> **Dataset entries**
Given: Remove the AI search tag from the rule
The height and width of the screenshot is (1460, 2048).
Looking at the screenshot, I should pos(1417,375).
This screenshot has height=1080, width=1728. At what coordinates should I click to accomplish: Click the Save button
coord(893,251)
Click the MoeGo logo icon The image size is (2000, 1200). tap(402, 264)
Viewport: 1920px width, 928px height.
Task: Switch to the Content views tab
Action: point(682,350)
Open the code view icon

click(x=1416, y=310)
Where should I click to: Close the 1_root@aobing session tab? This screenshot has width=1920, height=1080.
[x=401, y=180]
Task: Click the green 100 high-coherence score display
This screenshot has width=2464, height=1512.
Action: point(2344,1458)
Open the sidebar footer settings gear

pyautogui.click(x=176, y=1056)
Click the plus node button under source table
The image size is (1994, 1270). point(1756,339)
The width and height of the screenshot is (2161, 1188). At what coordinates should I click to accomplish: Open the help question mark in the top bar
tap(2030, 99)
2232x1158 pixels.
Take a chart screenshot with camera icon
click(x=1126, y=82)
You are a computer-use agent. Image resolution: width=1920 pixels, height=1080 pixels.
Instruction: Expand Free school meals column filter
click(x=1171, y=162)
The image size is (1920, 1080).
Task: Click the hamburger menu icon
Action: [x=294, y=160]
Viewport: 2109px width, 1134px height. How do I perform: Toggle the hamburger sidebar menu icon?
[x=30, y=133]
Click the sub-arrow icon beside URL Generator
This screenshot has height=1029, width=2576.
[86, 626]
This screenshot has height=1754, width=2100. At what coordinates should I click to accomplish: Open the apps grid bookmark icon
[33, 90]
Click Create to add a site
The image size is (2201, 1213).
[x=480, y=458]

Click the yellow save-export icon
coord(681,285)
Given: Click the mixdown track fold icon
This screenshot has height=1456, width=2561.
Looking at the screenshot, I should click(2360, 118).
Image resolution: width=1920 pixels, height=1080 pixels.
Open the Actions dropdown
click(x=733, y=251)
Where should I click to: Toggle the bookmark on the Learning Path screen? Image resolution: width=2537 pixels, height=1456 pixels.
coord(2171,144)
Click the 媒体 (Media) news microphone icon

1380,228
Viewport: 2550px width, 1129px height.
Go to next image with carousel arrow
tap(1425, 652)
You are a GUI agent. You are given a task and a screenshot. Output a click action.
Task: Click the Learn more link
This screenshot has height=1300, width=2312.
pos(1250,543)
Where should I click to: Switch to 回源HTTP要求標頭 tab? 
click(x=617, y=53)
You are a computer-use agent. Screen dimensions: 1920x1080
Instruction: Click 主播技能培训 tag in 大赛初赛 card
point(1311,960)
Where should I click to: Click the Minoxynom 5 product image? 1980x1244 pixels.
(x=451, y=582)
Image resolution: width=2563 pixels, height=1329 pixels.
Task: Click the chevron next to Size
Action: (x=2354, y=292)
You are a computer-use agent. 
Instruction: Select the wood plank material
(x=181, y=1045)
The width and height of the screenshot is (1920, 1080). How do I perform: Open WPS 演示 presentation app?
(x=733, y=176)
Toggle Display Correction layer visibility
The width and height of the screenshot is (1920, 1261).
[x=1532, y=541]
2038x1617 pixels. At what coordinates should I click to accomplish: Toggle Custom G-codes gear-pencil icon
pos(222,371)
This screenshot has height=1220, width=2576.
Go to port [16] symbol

> **WHAT THE TASK REQUIRES**
Return only the lines of the records in which the string "computer" appears.

> **TASK OUTPUT**
You are a computer-use agent. Image resolution: width=1920 pixels, height=1080 pixels.
You are a computer-use agent. Screen dimensions: 1920x1080
You are a computer-use agent. 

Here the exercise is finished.